**Instructions for the task**
Find the lines below holding the word "hamburger" and copy each of them.

**Source material**

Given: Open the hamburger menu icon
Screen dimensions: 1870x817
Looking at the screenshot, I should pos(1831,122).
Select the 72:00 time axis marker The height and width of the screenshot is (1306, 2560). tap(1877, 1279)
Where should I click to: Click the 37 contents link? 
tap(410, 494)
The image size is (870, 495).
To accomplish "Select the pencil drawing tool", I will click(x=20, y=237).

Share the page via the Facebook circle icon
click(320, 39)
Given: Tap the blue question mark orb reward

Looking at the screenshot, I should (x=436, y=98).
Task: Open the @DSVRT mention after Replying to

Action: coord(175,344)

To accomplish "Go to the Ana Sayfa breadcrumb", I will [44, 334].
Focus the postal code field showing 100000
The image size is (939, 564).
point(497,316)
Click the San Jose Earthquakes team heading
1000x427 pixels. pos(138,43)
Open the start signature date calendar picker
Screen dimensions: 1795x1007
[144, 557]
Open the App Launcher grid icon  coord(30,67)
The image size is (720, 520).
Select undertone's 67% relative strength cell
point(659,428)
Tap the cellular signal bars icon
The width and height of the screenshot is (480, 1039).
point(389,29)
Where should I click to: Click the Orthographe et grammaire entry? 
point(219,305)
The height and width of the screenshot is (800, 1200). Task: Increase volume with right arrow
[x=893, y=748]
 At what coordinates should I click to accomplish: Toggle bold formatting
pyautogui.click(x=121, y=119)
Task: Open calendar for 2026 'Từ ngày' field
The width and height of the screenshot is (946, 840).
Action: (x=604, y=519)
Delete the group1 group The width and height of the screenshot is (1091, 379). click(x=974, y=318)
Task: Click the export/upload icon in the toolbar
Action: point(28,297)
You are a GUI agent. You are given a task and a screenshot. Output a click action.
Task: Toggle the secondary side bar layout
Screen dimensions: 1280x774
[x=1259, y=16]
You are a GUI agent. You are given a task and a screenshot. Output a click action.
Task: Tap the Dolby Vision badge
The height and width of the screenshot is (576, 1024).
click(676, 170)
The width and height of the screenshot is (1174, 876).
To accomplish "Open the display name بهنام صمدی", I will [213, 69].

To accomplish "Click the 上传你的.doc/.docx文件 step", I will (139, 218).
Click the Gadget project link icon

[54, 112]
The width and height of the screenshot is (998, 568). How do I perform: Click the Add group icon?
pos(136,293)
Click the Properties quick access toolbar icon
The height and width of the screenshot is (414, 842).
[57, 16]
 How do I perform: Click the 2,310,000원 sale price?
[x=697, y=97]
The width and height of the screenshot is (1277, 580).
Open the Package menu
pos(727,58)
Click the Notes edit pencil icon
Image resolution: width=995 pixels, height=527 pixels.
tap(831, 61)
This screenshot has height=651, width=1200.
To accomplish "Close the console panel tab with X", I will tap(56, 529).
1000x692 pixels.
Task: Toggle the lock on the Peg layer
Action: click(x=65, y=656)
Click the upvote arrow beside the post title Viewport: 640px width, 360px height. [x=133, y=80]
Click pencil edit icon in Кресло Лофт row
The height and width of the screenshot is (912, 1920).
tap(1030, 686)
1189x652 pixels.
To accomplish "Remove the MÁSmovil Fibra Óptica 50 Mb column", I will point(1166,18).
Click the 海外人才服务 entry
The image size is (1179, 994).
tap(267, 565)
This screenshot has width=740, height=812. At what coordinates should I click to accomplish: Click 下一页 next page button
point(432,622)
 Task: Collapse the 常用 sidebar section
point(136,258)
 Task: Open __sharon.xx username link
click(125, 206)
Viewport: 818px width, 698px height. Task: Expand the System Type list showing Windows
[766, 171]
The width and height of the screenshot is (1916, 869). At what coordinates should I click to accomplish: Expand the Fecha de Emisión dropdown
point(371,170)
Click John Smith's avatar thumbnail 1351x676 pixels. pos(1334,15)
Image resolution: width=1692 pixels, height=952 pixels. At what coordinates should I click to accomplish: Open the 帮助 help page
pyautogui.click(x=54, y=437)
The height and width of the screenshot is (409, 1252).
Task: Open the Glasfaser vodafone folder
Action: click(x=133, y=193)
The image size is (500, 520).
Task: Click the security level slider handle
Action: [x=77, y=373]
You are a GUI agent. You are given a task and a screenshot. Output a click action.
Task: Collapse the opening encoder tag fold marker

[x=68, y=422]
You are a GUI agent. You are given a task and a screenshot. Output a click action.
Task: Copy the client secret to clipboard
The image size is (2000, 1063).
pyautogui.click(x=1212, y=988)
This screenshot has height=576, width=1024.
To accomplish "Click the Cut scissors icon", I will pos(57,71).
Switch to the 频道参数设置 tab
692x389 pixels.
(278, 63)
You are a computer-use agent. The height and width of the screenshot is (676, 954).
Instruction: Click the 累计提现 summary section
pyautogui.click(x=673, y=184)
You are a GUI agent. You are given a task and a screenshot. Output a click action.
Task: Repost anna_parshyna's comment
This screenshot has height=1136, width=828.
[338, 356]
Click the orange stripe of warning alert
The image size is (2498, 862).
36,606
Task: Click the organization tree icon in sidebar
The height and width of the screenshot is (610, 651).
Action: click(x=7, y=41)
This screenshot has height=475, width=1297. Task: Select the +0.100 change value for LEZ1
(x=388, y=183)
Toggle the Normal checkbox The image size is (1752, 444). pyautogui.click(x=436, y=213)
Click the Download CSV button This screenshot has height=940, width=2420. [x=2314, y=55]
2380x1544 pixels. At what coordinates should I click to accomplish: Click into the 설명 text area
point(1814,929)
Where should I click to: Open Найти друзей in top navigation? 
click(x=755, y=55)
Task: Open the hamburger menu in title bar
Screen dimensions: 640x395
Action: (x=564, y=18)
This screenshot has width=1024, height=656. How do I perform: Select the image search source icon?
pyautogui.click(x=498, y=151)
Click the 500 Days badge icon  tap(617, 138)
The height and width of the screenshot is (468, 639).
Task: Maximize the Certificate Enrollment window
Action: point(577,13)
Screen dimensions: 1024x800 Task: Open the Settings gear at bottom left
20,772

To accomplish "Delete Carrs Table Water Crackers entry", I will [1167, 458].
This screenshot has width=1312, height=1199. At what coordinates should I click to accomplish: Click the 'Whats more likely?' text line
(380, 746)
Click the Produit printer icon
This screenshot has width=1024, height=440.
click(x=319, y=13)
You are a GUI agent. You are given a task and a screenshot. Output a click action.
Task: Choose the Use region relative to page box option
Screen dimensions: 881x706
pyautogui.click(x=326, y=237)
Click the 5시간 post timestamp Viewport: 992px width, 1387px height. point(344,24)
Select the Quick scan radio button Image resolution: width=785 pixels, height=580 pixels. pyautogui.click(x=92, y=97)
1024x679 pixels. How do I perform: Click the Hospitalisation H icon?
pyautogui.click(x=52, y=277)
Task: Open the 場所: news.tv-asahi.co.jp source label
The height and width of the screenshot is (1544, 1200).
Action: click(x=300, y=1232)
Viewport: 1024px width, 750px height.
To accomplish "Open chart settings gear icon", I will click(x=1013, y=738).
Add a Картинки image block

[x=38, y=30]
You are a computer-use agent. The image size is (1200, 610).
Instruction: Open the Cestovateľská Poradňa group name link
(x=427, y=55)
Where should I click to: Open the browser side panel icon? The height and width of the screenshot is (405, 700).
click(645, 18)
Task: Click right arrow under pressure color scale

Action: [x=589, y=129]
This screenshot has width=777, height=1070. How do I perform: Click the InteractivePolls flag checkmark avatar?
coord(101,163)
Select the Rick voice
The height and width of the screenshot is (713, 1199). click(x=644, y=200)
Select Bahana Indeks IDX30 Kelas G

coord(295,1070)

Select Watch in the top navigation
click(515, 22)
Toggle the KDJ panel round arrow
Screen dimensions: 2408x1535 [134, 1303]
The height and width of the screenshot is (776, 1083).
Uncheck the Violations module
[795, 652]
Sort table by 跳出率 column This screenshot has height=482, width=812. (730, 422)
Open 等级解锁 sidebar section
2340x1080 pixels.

**Task result**
Given: Open the hamburger menu icon
Task: Open the hamburger menu in title bar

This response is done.